Leading the charge in regenerative innovation, the footwear and apparel company has debuted its first totally eco-friendly athletic clothing collection.

As we know from the recent IPCC report, which outlines fashion’s urgent responsibility to drastically decrease its impact on the environment or risk being largely responsible for our planet’s demise, the industry has a lot of work to do.

However, waiting for brands’ pledges to translate into genuine action won’t do us any good amid growing concerns that the Earth is well and truly running out of time.

It’s for this reason that we ought to turn our attention to the businesses accelerating their climate work beyond reduced emissions, those establishing methods and materials that not only safeguard our world’s health for future generations but enhance it.

One company following this trend is Allbirds, which aims to lead the charge in regenerative innovation.

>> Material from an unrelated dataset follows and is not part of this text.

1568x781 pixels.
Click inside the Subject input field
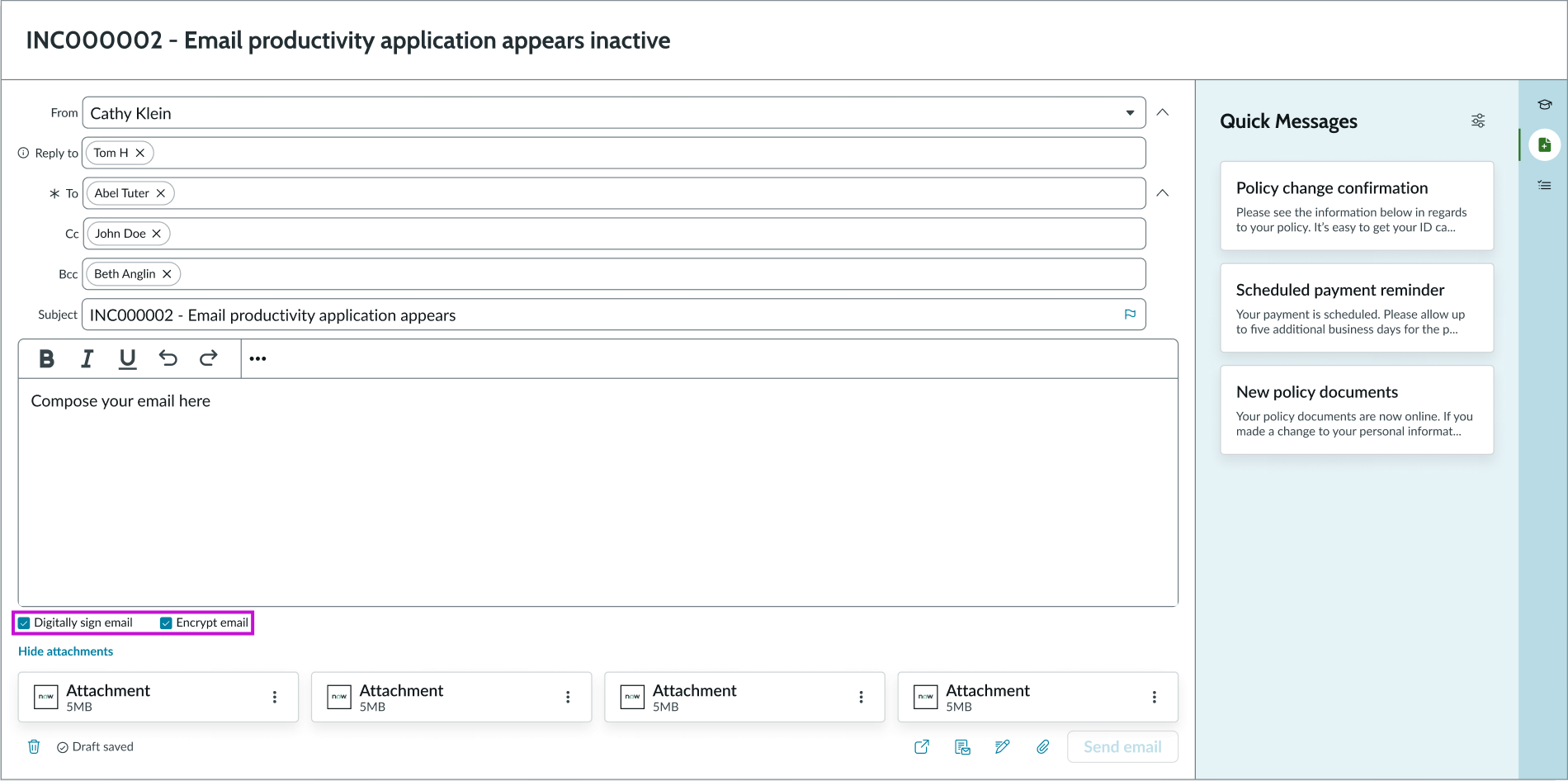click(x=578, y=315)
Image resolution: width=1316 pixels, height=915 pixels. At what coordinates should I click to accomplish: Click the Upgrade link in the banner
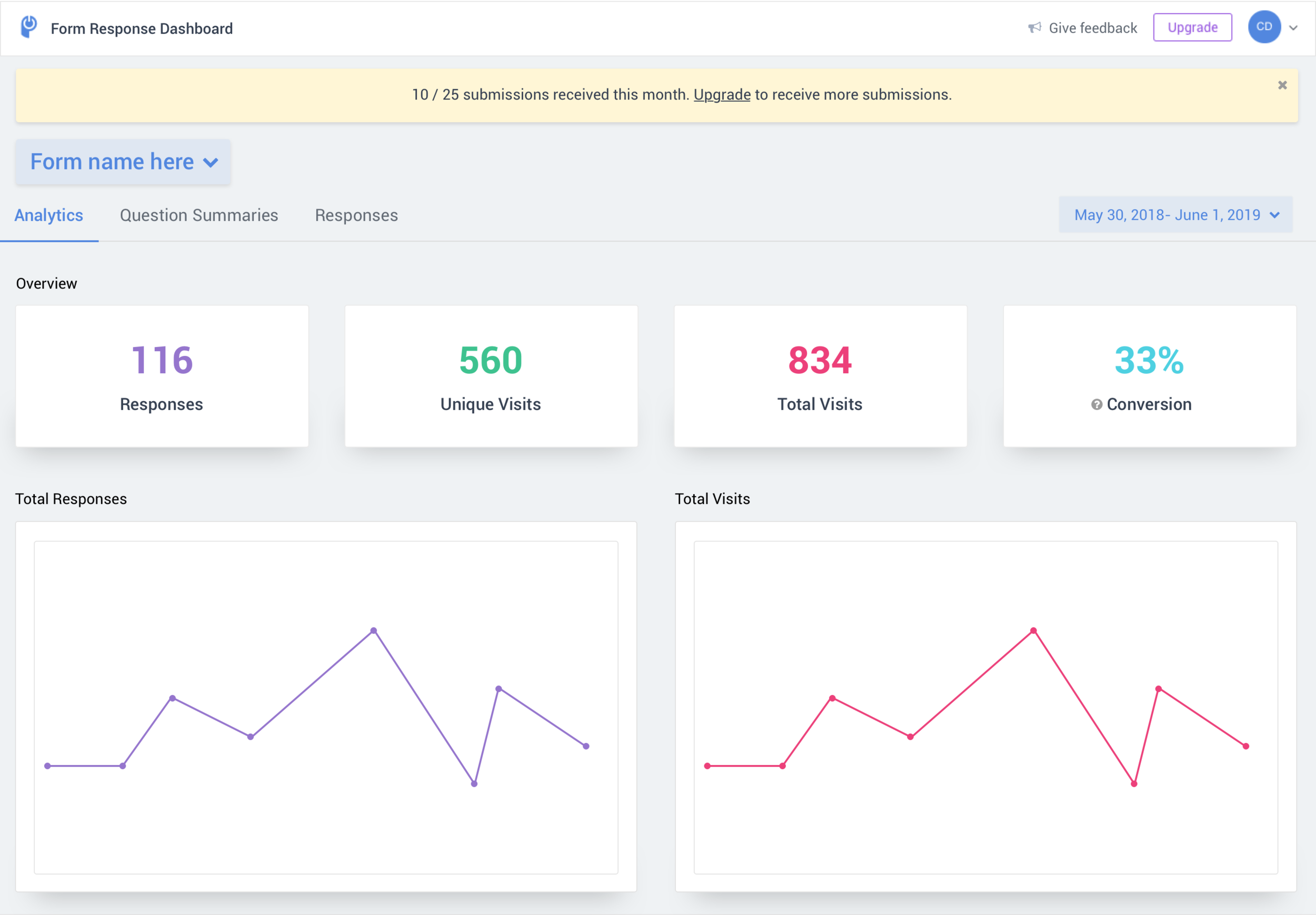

A Certified B Corporation – in that it meets the highest standards of environmental performance – it’s known best for working to maintain a small, tight-knit supply chain.

How Allbirds Built A $1.4 Billion Company With A Sustainable Sneaker

One that, hopefully, will allow it to achieve the ambitious new commitments it announced it would be adopting earlier this year. These include a near-zero per-unit carbon footprint by 2030, a dedication to clean energy, and 100% renewable sourcing.

‘We really took the cradle-to-grave approach to our footprint, which includes product use, end of life, and corporate emissions,’ says head of sustainability, Hana Kajimura.

‘With our ambition to reverse climate change through better business, we think we should be accountable to the impact of our product even after it leaves our door.’

What better example of this than Allbirds’ latest venture into the booming activewear market?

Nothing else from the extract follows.